* [TASK ITEM]: Once you have located the line containing "Screen dimensions: 1200x650" in the material below, return it exactly along with each line after it through the line containing "Switch to the".

* [DATA LISTING]:
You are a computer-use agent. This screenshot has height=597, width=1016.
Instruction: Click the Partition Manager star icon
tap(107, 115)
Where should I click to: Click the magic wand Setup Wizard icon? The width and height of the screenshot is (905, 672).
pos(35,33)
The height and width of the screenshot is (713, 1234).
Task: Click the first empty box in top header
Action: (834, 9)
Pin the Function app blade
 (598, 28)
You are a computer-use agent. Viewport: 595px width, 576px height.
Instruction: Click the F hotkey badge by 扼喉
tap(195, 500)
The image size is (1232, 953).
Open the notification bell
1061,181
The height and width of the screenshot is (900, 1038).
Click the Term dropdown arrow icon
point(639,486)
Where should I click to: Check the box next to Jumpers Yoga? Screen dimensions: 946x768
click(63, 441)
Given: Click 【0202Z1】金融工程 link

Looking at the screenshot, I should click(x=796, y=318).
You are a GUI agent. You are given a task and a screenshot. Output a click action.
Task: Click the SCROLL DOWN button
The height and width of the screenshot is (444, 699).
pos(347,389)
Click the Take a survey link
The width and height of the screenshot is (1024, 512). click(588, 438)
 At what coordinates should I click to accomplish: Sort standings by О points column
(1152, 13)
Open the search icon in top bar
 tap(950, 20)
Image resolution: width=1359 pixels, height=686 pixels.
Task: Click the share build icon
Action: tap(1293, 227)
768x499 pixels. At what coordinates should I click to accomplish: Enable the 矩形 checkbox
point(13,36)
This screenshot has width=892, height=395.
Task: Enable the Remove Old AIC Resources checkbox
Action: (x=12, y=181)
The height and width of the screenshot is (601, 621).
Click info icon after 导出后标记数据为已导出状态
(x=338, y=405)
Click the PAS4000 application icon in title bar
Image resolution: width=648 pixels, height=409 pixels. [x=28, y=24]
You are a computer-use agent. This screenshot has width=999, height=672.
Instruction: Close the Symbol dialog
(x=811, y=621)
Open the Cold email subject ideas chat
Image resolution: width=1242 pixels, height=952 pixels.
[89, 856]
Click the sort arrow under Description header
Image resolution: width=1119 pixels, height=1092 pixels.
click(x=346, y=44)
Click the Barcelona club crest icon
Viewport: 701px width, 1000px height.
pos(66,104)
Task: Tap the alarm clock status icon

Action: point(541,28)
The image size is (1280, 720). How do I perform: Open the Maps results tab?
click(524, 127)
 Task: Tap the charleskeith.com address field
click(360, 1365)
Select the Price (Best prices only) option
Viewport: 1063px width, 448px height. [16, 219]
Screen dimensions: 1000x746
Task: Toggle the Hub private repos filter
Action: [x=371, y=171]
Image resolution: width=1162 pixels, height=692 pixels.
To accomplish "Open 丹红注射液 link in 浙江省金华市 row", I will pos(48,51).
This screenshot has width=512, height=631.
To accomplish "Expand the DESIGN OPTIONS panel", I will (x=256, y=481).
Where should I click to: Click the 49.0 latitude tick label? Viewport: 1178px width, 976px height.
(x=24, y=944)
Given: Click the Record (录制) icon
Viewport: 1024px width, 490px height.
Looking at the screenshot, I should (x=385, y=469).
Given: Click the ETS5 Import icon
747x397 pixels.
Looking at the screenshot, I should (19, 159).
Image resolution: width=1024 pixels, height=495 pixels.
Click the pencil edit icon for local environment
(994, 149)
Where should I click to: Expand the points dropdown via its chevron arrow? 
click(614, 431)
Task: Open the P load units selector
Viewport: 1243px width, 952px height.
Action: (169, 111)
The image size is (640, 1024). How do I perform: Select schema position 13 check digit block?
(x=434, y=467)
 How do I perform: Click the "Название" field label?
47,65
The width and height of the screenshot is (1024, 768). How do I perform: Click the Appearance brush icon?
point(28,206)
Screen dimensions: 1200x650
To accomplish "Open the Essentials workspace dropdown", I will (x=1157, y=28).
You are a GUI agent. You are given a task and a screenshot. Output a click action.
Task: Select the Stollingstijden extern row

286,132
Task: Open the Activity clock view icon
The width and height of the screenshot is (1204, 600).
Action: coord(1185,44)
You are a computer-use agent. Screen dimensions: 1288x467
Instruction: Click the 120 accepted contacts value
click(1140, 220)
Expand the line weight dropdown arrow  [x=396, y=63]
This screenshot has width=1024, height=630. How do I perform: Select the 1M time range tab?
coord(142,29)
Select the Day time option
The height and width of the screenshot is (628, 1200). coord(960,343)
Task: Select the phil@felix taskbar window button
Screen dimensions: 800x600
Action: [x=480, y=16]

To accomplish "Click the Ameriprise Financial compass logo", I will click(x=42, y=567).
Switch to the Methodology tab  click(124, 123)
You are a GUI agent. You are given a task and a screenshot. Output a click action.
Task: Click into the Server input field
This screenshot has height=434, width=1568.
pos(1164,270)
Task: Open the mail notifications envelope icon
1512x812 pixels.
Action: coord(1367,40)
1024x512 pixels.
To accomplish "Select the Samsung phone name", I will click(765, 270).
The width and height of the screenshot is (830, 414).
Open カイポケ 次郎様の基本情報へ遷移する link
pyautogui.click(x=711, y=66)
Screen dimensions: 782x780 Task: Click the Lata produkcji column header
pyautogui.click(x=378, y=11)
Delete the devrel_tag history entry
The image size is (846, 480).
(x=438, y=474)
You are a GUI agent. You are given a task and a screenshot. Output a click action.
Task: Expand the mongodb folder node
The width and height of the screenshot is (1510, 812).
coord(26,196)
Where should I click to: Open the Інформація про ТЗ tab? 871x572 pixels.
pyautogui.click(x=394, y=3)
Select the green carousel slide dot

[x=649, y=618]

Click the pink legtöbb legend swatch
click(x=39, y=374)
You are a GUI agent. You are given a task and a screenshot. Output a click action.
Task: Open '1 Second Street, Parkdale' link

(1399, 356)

* [FINISHED TASK]:
Screen dimensions: 1200x650
To accomplish "Open the Essentials workspace dropdown", I will (x=1157, y=28).
You are a GUI agent. You are given a task and a screenshot. Output a click action.
Task: Select the Stollingstijden extern row

286,132
Task: Open the Activity clock view icon
The width and height of the screenshot is (1204, 600).
Action: coord(1185,44)
You are a computer-use agent. Screen dimensions: 1288x467
Instruction: Click the 120 accepted contacts value
click(1140, 220)
Expand the line weight dropdown arrow  [x=396, y=63]
This screenshot has width=1024, height=630. How do I perform: Select the 1M time range tab?
coord(142,29)
Select the Day time option
The height and width of the screenshot is (628, 1200). coord(960,343)
Task: Select the phil@felix taskbar window button
Screen dimensions: 800x600
Action: [x=480, y=16]

To accomplish "Click the Ameriprise Financial compass logo", I will click(x=42, y=567).
Switch to the Methodology tab  click(124, 123)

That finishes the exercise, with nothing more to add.